Is there some reason you couldn’t write individual terms of that like this?

function individual_neg_log_likelihood(...)
      V = Symmetric(...) # assemble your covariance matrix
      Vf = cholesky!(Vf) # assuming positive definite
      logdet(Vf) + dot(X, Vf\X) + dot(y-X*beta, Vf\(y - X*beta)) # or something
end

neg_log_lik(...) = sum(individual_neg_log_likelihood, ...)

I’m not being careful with signs or anything (or the fact that the logdet is outside the sum in your second expression), but hopefully you see the point. The operations that you need to do with V_i are certainly doable with a factorization. I’ve also never used a GPU, but I would be pretty shocked if it weren’t possible to compute a Cholesky factorization and do some solves on the GPU.

Quick edit here: If X is a matrix and not a vector, you should change the call to dot in the second term to something like X'*(Vf\X), or something more thoughtful. Should have mentioned that I was assuming X was a vector, which doesn’t make sense.

1 Like

Bumping this to ask if there is any overload of inv for CuArray nowadays?
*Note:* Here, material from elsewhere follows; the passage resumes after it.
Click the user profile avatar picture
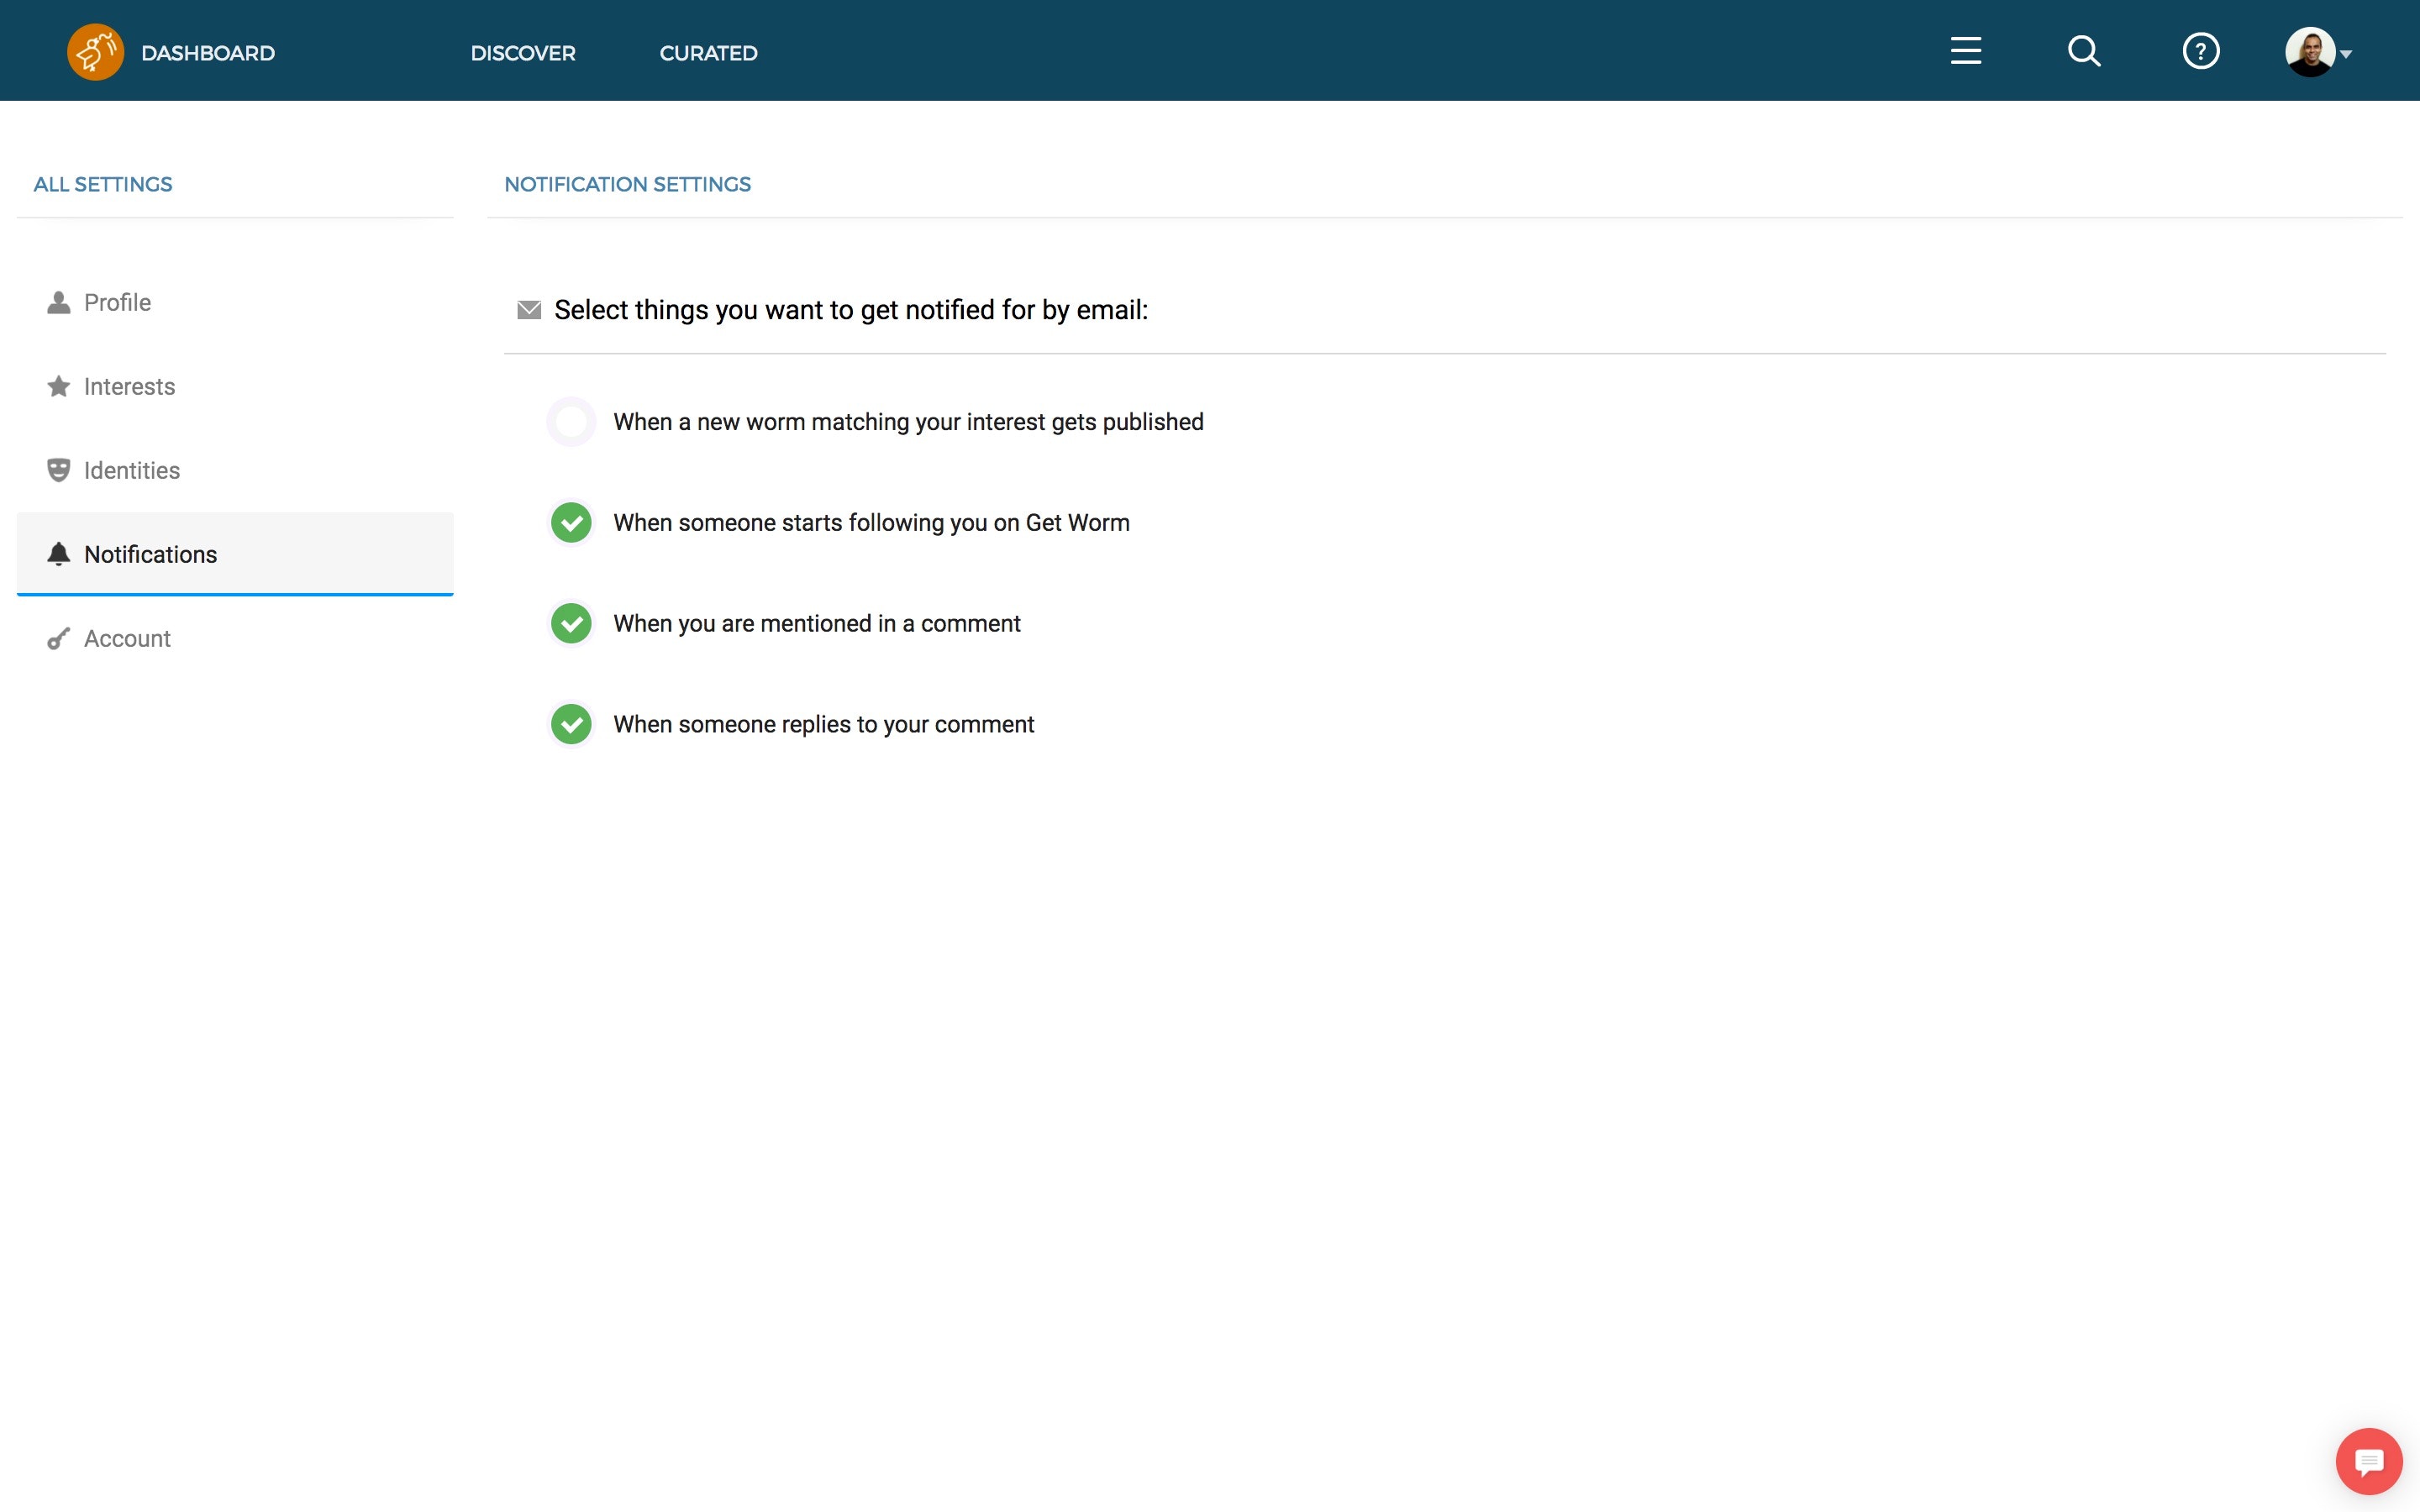2420x1512 pixels. (x=2309, y=51)
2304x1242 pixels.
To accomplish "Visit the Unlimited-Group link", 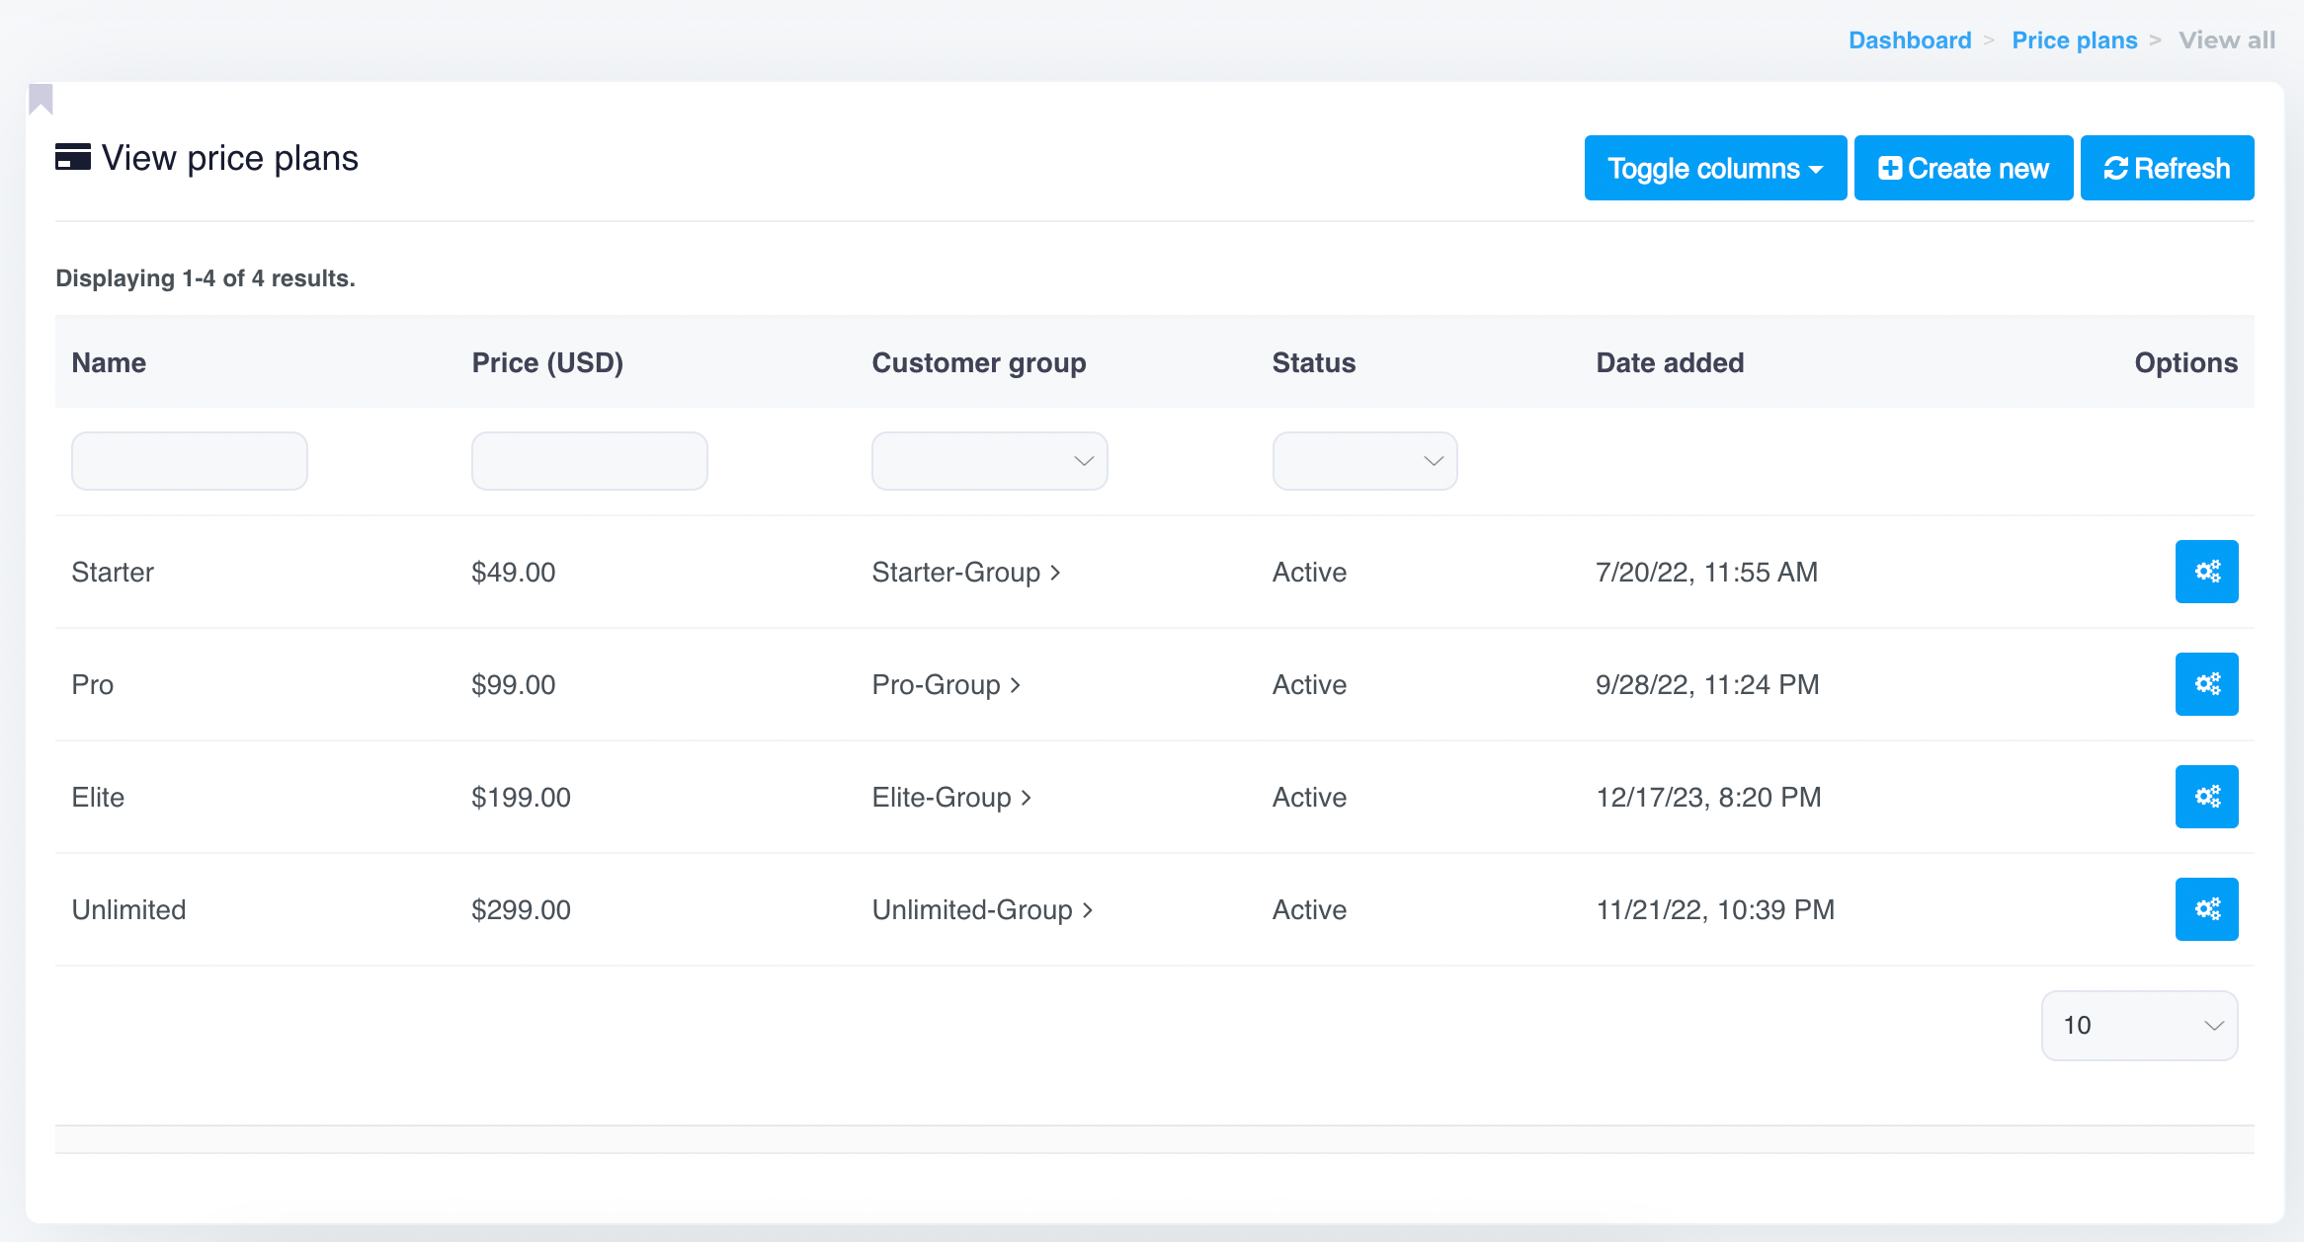I will [980, 910].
Can we just inv(CuArray(A)) to use the GPU?

No, only for diagonal matrices.

Thank you @maleadt , is that because the functionality isn’t available in the underlying CUDA library or because the Julia package didn’t wrap it yet? :slight_smile:

CUDA provides getri, getrf and getrs, so IIUC it should be possible to implement that operation.